» **EXERCISE**
Only the lines from the one with "1485x812 pixels." through the end of the material, both ends included, should be retyped exactly.

» **GIVEN DATA**
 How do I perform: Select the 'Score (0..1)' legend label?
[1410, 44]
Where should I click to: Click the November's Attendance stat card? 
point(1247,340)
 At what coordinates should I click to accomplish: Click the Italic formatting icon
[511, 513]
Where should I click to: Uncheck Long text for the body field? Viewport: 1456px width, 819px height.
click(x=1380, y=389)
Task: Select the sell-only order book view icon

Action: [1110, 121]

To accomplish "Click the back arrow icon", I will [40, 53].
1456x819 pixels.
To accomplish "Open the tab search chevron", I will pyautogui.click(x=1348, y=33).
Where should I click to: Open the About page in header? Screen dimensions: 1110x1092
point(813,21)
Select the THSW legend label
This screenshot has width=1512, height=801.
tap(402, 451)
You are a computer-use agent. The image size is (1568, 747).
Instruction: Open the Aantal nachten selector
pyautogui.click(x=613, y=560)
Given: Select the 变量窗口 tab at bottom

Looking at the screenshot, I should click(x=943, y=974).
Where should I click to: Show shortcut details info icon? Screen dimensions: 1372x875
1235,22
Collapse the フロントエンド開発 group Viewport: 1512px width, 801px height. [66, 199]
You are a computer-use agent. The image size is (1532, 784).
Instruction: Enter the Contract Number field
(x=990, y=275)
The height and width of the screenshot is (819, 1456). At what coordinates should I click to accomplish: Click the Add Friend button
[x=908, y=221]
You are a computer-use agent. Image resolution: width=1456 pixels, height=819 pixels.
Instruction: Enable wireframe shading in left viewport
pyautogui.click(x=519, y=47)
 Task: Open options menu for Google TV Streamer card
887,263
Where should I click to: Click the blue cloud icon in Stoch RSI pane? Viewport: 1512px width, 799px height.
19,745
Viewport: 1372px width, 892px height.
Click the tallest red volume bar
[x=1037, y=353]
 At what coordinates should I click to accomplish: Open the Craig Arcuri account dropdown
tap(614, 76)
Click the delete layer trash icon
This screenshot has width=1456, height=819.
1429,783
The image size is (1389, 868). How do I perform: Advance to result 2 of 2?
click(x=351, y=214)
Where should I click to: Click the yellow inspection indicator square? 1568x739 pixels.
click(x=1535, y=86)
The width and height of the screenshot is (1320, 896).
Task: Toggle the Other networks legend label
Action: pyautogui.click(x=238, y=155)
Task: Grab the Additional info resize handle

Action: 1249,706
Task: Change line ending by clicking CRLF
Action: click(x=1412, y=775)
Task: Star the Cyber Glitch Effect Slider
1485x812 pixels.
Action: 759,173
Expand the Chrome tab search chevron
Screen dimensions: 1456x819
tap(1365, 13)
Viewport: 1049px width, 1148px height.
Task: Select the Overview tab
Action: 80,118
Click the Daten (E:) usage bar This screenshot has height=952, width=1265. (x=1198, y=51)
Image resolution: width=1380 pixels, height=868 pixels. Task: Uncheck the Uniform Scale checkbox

» **EXERCISE RESPONSE**
1485x812 pixels.
Action: 759,173
Expand the Chrome tab search chevron
Screen dimensions: 1456x819
tap(1365, 13)
Viewport: 1049px width, 1148px height.
Task: Select the Overview tab
Action: 80,118
Click the Daten (E:) usage bar This screenshot has height=952, width=1265. (x=1198, y=51)
Image resolution: width=1380 pixels, height=868 pixels. Task: Uncheck the Uniform Scale checkbox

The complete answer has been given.